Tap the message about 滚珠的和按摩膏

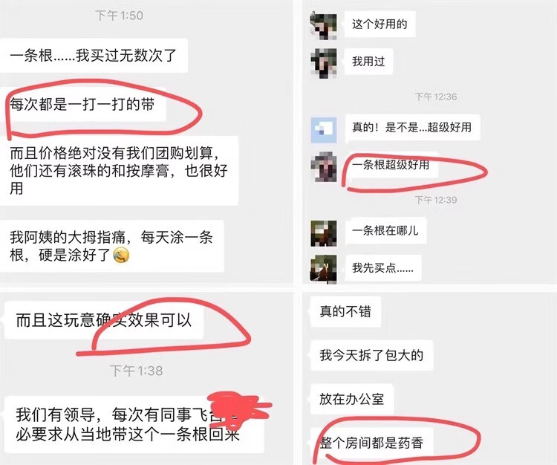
+++++
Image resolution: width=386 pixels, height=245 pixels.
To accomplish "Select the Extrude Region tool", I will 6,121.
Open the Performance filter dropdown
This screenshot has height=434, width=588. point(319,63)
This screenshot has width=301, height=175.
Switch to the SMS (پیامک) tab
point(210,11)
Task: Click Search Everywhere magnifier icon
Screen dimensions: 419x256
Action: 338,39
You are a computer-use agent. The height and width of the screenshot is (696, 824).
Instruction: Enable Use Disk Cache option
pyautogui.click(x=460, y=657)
+++++
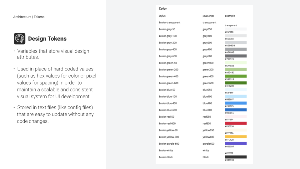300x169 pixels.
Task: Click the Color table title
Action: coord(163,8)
+++++
**Requirement**. The required output is every line above from the one with "Switch to the SMS (پیامک) tab" down to the one with "You are a computer-use", restated word for word, ends included.

**Task result**.
Switch to the SMS (پیامک) tab
point(210,11)
Task: Click Search Everywhere magnifier icon
Screen dimensions: 419x256
Action: 338,39
You are a computer-use agent. The height and width of the screenshot is (696, 824).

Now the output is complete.